*VORLIEGENDER TEXT*
Italien hat am Freitag zwei weitere Fälle von Affenpocken-Infektionen im Krankenhaus "Spallanzani" in Rom bestätigt. Damit ist die Gesamtzahl der Fälle im Land auf drei gestiegen. Der Gesundheitskommissar der Region Latium, die Rom umfasst, teilte mit, dass zwei weitere Verdachtsfälle, die mit dem ersten entdeckten Fall in Zusammenhang stehen, bestätigt worden seien.

Das auf Infektionskrankheiten spezialisierte römische Krankenhaus hatte am Donnerstag berichtet, dass der erste Patient mit Affenpocken von einem Aufenthalt auf den Kanarischen Inseln nach Italien zurückgekehrt war. Das Oberste Gesundheitsinstitut in Rom hat eine Expertengruppe eingerichtet, die sich gezielt mit den Affenpocken auseinandersetzen wird. 

Zuletzt waren auch in Frankreich, Schweden, Australien, Belgien und den USA Fälle festgestellt worden. Die Weltgesundheitsorganisation (WHO) hatte am Mittwoch zu einer rigorosen Nachverfolgung aller Kontakte von Betroffenen aufgerufen. Kliniken und Bevölkerung müssten für die Symptome sensibilisiert werden.

In Österreich

In Österreich ist bisher kein Fall gemeldet worden. Die Gesundheitsbehörden bereiten sich aber vor: Das Contact Tracing soll im Fall des Falles mit Anfang kommender Woche startklar sein, hieß es zuletzt aus dem Gesundheitsministerium.

"Aktuell werden Falldefinitionen und -abgrenzungen erarbeitet, um im Rahmen einer Meldepflicht ein adäquates Fall- und Kontaktpersonenmanagement umsetzen zu können", hieß es aus dem Gesundheitsressort. Für eine Entscheidung, ob die Affenpocken künftig zu den meldepflichtigen Erkrankungen zählen sollen und Infizierte auch in Quarantäne müssen, brauche es einheitliche internationale Vorgaben, diesbezügliche Abstimmungen laufen zwischen der WHO und dem Europäischen Zentrum für die Prävention und die Kontrolle von Krankheiten (ECDC). Dabei geht es um eine übereinstimmende Falldefinition, also zum Beispiel anhand welcher Parameter die Krankheit diagnostiziert und nachgewiesen wird. Auch für den Nachweis der Affenpocken könnten labortechnische PCR-Tests verwendet werden.

*AUFGABE*
Schreiben Sie den Artikel über die Affenpocken-Fälle alles von „Italien hat am“ bis hinunter zu „Affenpocken auseinandersetzen wird.“ erneut nieder, wobei „Italien“ jeweils durch „Portugal“ zu ersetzen ist. Das anschließende Material ist hierfür ohne Belang.

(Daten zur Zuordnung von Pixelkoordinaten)
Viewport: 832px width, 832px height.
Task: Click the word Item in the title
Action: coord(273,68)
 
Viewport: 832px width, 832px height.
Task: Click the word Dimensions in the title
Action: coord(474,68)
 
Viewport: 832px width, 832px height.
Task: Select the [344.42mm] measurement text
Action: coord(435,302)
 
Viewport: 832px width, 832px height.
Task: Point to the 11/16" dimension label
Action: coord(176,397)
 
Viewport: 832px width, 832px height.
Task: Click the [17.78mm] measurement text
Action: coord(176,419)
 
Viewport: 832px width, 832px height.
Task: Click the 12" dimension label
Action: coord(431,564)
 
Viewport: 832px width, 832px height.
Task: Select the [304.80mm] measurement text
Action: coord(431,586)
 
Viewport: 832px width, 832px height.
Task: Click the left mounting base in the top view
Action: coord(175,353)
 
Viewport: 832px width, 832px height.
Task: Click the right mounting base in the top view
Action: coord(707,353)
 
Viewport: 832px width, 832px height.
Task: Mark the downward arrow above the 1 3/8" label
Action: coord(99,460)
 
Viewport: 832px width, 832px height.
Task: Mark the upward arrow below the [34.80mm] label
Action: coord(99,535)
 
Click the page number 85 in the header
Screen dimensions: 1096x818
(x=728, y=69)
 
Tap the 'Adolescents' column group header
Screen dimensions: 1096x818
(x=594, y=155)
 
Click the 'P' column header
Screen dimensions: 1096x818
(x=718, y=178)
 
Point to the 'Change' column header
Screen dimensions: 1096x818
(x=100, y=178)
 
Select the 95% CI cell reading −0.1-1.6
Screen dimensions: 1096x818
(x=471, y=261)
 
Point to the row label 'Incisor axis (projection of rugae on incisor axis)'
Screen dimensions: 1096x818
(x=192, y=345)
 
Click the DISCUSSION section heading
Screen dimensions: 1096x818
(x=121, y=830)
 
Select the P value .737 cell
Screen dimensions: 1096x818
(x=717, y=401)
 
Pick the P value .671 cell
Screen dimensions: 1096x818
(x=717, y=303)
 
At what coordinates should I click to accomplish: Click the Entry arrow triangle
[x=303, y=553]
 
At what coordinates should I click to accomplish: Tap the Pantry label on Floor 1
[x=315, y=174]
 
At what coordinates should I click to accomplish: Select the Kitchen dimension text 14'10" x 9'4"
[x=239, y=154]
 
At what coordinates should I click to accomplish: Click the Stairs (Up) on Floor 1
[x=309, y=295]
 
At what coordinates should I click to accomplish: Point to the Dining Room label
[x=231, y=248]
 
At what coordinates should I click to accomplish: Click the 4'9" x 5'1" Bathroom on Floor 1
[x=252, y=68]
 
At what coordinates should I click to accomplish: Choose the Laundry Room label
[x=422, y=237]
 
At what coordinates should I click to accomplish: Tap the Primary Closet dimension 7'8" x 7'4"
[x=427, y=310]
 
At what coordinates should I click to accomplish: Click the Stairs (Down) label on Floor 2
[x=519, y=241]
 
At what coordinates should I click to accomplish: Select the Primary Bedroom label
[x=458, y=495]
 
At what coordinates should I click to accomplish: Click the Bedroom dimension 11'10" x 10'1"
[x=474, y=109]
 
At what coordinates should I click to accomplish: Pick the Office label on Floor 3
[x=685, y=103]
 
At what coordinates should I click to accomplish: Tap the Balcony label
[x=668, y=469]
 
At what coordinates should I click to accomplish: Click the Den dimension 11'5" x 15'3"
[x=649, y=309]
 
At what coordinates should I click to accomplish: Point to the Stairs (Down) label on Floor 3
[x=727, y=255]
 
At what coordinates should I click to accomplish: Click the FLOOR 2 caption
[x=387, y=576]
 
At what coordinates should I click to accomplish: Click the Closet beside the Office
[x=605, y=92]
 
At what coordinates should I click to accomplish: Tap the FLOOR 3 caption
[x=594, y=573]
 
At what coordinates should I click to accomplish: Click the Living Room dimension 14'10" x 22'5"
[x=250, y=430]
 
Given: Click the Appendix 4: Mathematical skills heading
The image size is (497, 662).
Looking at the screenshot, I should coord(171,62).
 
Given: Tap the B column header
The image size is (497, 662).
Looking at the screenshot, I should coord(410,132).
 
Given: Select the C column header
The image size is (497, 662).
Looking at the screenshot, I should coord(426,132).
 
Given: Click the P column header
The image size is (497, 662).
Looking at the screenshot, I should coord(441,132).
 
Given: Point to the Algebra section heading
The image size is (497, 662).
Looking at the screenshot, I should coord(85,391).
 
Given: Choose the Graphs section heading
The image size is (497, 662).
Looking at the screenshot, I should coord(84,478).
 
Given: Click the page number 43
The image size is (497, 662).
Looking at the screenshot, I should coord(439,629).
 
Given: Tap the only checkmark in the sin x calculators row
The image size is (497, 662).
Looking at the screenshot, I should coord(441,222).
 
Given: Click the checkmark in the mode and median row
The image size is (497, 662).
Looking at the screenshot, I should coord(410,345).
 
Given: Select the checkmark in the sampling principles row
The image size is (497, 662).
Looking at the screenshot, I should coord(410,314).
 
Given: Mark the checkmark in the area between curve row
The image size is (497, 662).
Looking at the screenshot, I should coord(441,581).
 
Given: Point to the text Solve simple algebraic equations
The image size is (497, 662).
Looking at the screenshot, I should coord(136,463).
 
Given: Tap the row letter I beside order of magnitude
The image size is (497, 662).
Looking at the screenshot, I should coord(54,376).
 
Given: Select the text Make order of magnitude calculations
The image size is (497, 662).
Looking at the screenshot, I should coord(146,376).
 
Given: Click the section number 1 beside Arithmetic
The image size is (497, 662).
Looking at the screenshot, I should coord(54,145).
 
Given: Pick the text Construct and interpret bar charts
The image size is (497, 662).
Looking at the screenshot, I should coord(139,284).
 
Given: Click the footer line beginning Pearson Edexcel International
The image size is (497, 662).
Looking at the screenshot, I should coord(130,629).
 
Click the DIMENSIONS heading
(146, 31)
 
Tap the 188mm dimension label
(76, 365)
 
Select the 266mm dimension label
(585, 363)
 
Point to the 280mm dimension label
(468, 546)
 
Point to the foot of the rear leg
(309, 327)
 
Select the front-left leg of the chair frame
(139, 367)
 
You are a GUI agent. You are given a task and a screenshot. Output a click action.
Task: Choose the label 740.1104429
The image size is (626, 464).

*IHRE ANTWORT*
Portugal hat am Freitag zwei weitere Fälle von Affenpocken-Infektionen im Krankenhaus "Spallanzani" in Rom bestätigt. Damit ist die Gesamtzahl der Fälle im Land auf drei gestiegen. Der Gesundheitskommissar der Region Latium, die Rom umfasst, teilte mit, dass zwei weitere Verdachtsfälle, die mit dem ersten entdeckten Fall in Zusammenhang stehen, bestätigt worden seien.

Das auf Infektionskrankheiten spezialisierte römische Krankenhaus hatte am Donnerstag berichtet, dass der erste Patient mit Affenpocken von einem Aufenthalt auf den Kanarischen Inseln nach Portugal zurückgekehrt war. Das Oberste Gesundheitsinstitut in Rom hat eine Expertengruppe eingerichtet, die sich gezielt mit den Affenpocken auseinandersetzen wird.